Records for this exercise -
==============================
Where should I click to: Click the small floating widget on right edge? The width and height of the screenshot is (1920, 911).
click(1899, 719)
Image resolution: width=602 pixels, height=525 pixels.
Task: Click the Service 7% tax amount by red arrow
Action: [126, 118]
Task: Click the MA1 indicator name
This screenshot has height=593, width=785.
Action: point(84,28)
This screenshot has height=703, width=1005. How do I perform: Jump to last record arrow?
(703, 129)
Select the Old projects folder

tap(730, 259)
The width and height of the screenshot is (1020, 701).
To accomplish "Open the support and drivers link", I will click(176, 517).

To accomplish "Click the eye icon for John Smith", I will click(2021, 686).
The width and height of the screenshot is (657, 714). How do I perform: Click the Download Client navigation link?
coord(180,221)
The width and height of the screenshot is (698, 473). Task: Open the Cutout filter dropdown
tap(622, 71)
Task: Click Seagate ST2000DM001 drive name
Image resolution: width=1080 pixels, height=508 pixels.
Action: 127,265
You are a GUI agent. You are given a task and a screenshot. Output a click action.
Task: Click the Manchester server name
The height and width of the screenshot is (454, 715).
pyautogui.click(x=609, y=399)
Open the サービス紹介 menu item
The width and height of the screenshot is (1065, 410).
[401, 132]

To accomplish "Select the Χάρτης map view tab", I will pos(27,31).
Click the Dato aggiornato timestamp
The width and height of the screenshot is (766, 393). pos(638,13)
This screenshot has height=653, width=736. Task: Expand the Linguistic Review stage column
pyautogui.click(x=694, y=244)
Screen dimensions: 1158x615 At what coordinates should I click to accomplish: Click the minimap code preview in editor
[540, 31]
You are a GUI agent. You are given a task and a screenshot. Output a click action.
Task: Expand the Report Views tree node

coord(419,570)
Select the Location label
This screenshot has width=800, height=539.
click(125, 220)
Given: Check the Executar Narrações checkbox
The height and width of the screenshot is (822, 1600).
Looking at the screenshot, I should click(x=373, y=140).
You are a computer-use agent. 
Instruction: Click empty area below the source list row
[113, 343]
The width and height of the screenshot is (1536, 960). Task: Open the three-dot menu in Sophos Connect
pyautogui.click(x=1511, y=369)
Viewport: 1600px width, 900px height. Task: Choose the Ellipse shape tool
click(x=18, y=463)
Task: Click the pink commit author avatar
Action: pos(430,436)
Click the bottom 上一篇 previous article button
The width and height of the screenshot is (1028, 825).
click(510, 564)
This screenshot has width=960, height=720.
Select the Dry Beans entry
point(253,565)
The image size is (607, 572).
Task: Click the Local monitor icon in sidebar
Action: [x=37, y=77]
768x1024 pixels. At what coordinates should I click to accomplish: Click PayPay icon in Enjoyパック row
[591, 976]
==============================
Task goal -
The data given before this task must be transcribed exactly and in full.

Output for this task -
Where should I click to: Click the small floating widget on right edge? The width and height of the screenshot is (1920, 911).
click(1899, 719)
Image resolution: width=602 pixels, height=525 pixels.
Task: Click the Service 7% tax amount by red arrow
Action: [126, 118]
Task: Click the MA1 indicator name
This screenshot has height=593, width=785.
Action: point(84,28)
This screenshot has height=703, width=1005. How do I perform: Jump to last record arrow?
(703, 129)
Select the Old projects folder

tap(730, 259)
The width and height of the screenshot is (1020, 701).
To accomplish "Open the support and drivers link", I will click(176, 517).

To accomplish "Click the eye icon for John Smith", I will click(2021, 686).
The width and height of the screenshot is (657, 714). How do I perform: Click the Download Client navigation link?
coord(180,221)
The width and height of the screenshot is (698, 473). Task: Open the Cutout filter dropdown
tap(622, 71)
Task: Click Seagate ST2000DM001 drive name
Image resolution: width=1080 pixels, height=508 pixels.
Action: 127,265
You are a GUI agent. You are given a task and a screenshot. Output a click action.
Task: Click the Manchester server name
The height and width of the screenshot is (454, 715).
pyautogui.click(x=609, y=399)
Open the サービス紹介 menu item
The width and height of the screenshot is (1065, 410).
[401, 132]

To accomplish "Select the Χάρτης map view tab", I will pos(27,31).
Click the Dato aggiornato timestamp
The width and height of the screenshot is (766, 393). pos(638,13)
This screenshot has height=653, width=736. Task: Expand the Linguistic Review stage column
pyautogui.click(x=694, y=244)
Screen dimensions: 1158x615 At what coordinates should I click to accomplish: Click the minimap code preview in editor
[540, 31]
You are a GUI agent. You are given a task and a screenshot. Output a click action.
Task: Expand the Report Views tree node

coord(419,570)
Select the Location label
This screenshot has width=800, height=539.
click(125, 220)
Given: Check the Executar Narrações checkbox
The height and width of the screenshot is (822, 1600).
Looking at the screenshot, I should click(x=373, y=140).
You are a computer-use agent. 
Instruction: Click empty area below the source list row
[113, 343]
The width and height of the screenshot is (1536, 960). Task: Open the three-dot menu in Sophos Connect
pyautogui.click(x=1511, y=369)
Viewport: 1600px width, 900px height. Task: Choose the Ellipse shape tool
click(x=18, y=463)
Task: Click the pink commit author avatar
Action: pos(430,436)
Click the bottom 上一篇 previous article button
The width and height of the screenshot is (1028, 825).
click(510, 564)
This screenshot has width=960, height=720.
Select the Dry Beans entry
point(253,565)
The image size is (607, 572).
Task: Click the Local monitor icon in sidebar
Action: [x=37, y=77]
768x1024 pixels. At what coordinates should I click to accomplish: Click PayPay icon in Enjoyパック row
[591, 976]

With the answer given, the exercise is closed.